Plaintiffs typically try to allege negligence on the part of a teacher or school district — such as inadequate supervision — but Ferre said clearing the bar against suing over an assault is difficult.

"The focus under the immunity act is what caused the injuries," he said. "That is the burden they have to prove — that somehow their injuries didn't arise out of one of these immune acts."

In 1993, a case was dismissed against the Davis County Board of Education after a man was knocked unconscious by a high school basketball announcer during a fight.

The next year, the state was found to be immune from a sexual assault committed by a taxi driver hired to transport students to the Utah Schools for the Deaf and Blind.

And, in 1996, a case was dismissed against the Ogden School District after a student's arm was pushed through a window by another student.

But immunity was not granted when the Washington County School District was sued by the family of Tucker Thayer, who was killed in 2008 after he fired a prop pistol the school had approved for a play. With no assault involved, the Utah Supreme Court concluded the district "may not insulate itself from suit by routinely authorizing and approving the negligent conduct of its employees."

Besides assault and battery, governments in Utah are immune from "false imprisonment, false arrest, malicious prosecution, intentional trespass, abuse of process, libel, slander, deceit, interference with contract rights, infliction of mental anguish, or violation of civil rights."

Church defends the wide protections for government. Immunity laws aren't meant to isolate the government from blame, he said, but instead shield taxpayers from paying for the actions of individuals.

"When you make a claim against any unit of government," Church said, "you're just making a claim against the community as a whole."

Stephenson said the underlying premise behind governmental immunity is wrong.
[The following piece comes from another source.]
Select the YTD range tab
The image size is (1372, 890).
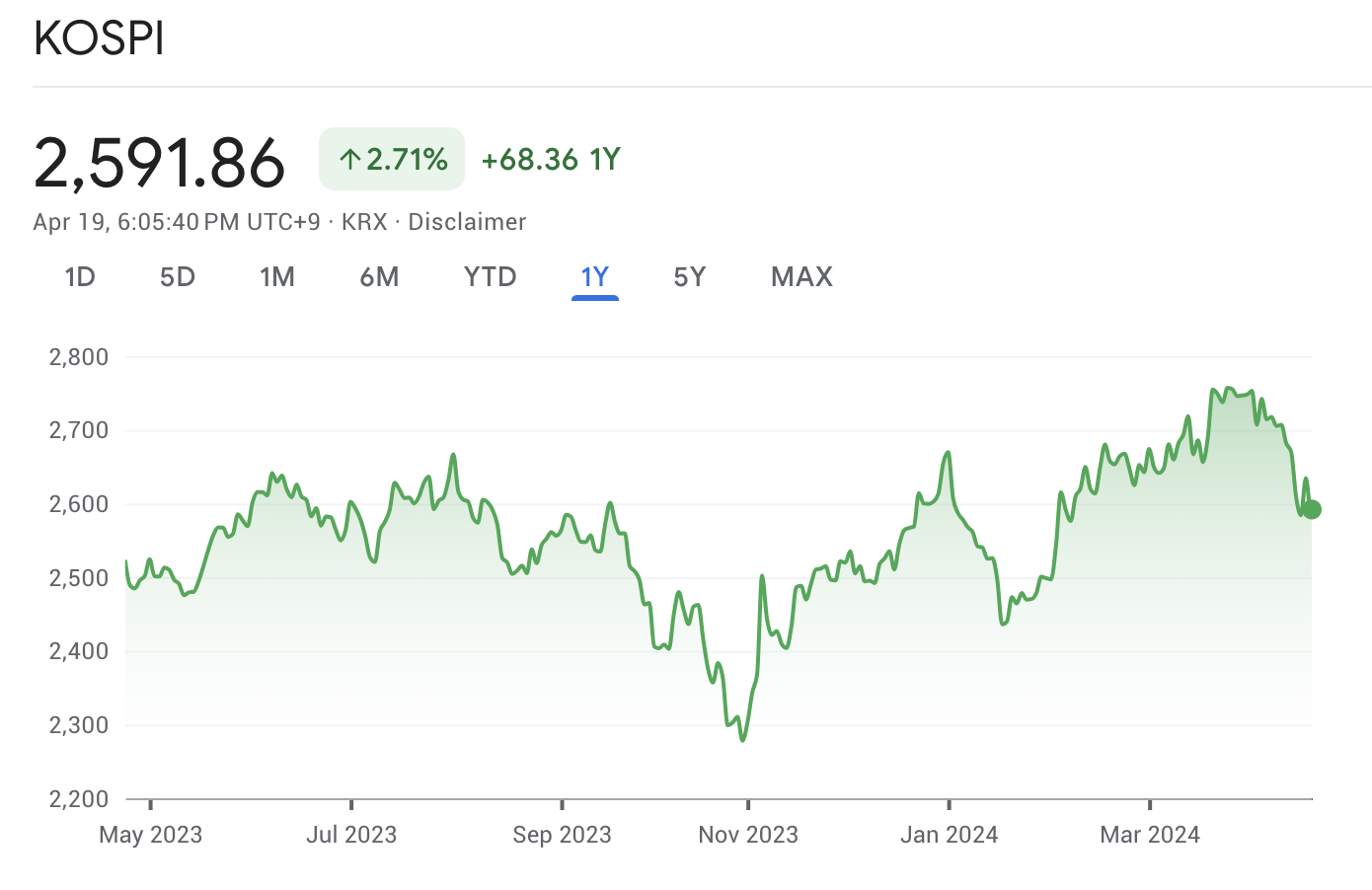491,277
"The notion that the king can do no wrong," he said, "is part of the reason that we separated from England."

Stephenson has sponsored several bills aimed at expanding governmental liability and increasing damage caps.

This year he plans to sponsor legislation to boost the amount of money payable to victims of governmental negligence. Those settlements are capped at $700,000 for individual victims and up to $2.4 million for a group of victims.
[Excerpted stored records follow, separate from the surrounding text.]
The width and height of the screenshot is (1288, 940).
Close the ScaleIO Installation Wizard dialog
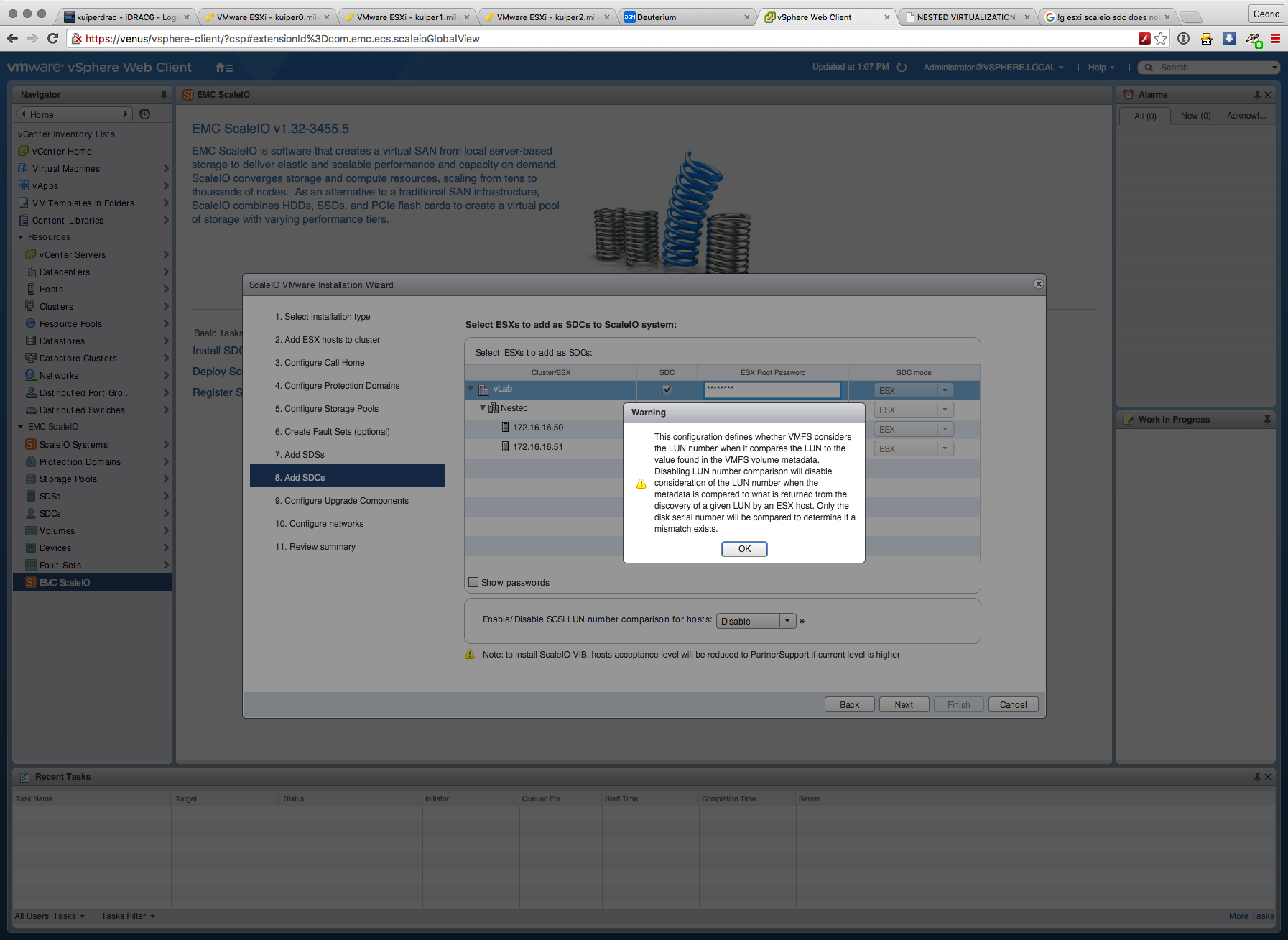point(1038,284)
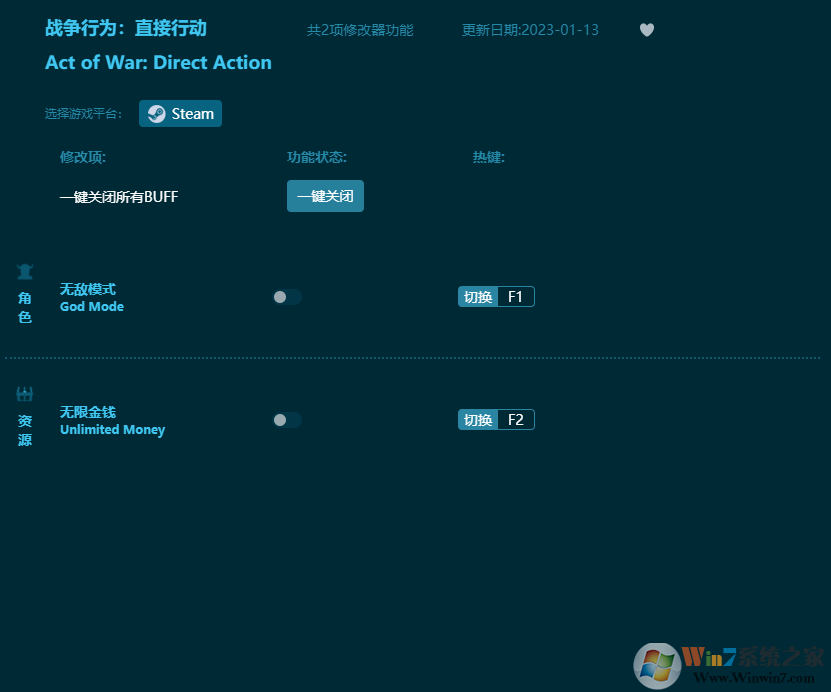This screenshot has height=692, width=831.
Task: Click the 战争行为：直接行动 title
Action: coord(126,28)
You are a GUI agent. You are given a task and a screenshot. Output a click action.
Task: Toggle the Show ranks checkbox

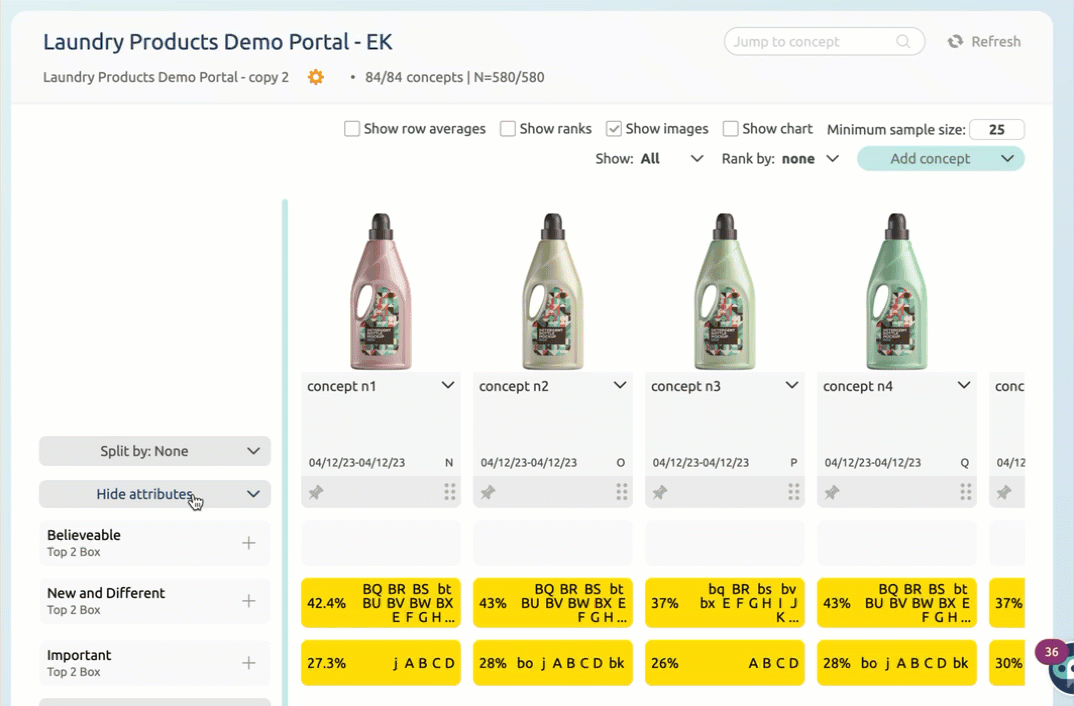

Utah's immunity laws are "reprehensible," Stephenson said. "Government immunity should not exist in a free society."

Risk prevention • Despite Utah's sweeping limits on governmental liability, some families have attempted to hold school districts responsible for attacks on their children.

After being harassed at school, a Bennion Junior High student killed himself outside school property in 2012, his family worked with lawmakers on a bill requiring schools to obtain a signed record of notification if a student threatens to commit suicide or is involved in a bullying incident.
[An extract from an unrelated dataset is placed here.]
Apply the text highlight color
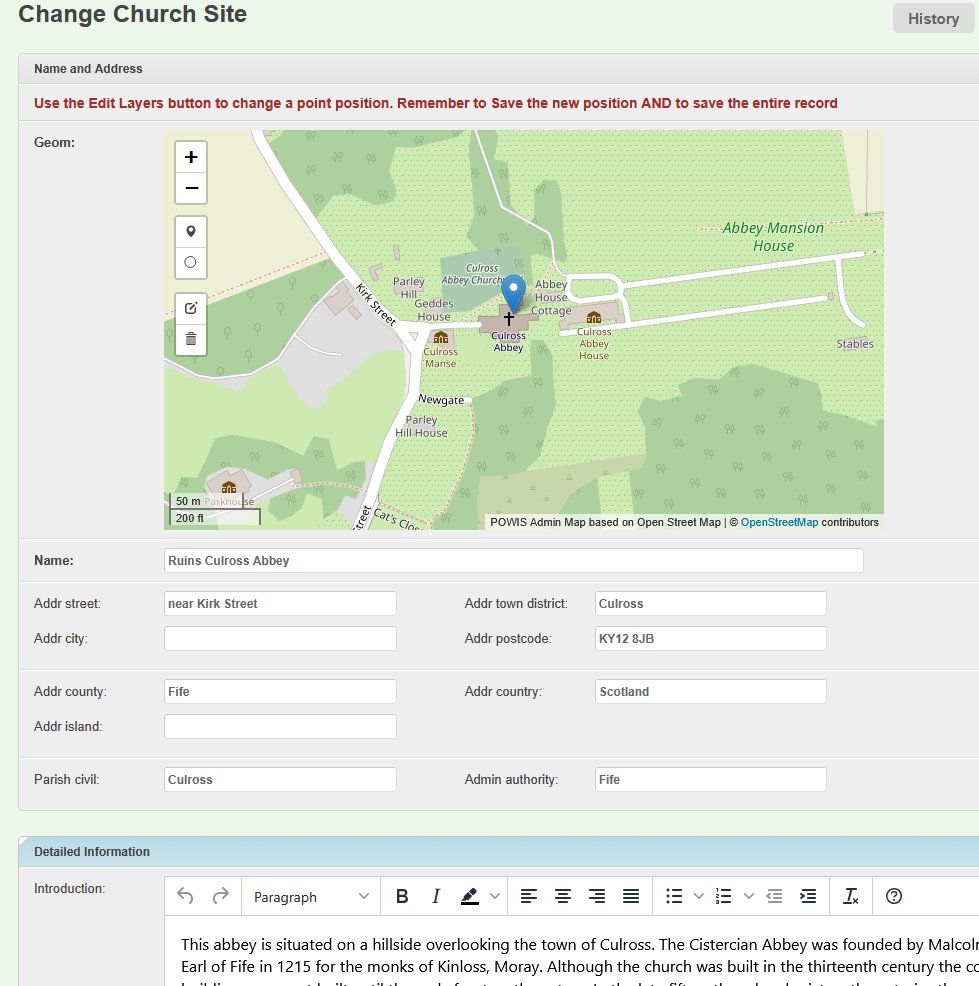979x986 pixels. pyautogui.click(x=470, y=896)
Stephenson believes limiting governmental immunity would lead to fewer instances of bullying and assault within Utah schools. If immunity were removed, he said, all levels of government would scramble to reduce the risk of injury.

Still, the potential for liability to affect institutional change is a point of ongoing debate among lawyers and lawmakers, according to Zimmerman, who now works as an appellate lawyer.

A lawsuit has the power to send a message, he said, but not all sources of injury are readily preventable. If improvement is the goal, he added, some would argue that rather than giving money to victims, the community would be better served by awarding money to the government agency involved with a mandate to mitigate future injuries.

"Does exposing a school district to liability really do the surgical work that needs to be done?" Zimmerman asked.

Church argues limiting governmental immunity would only lead to more taxpayer dollars being used to defend school districts in court.

"There would be more claims and more cost," Church said. "It's just a matter of money, like anything else."

State Sen. Lyle Hillyard, R-Logan, said the threat of increased legal costs helps keep government immunity on the books. "Governmental agencies are far better lobbyists at the Legislature," Hillyard said, "than the poor guy who gets hurt on the street."

The Ledfors family left Utah in 1994, a year after their case was dismissed.

Ledfors finished high school in Montana.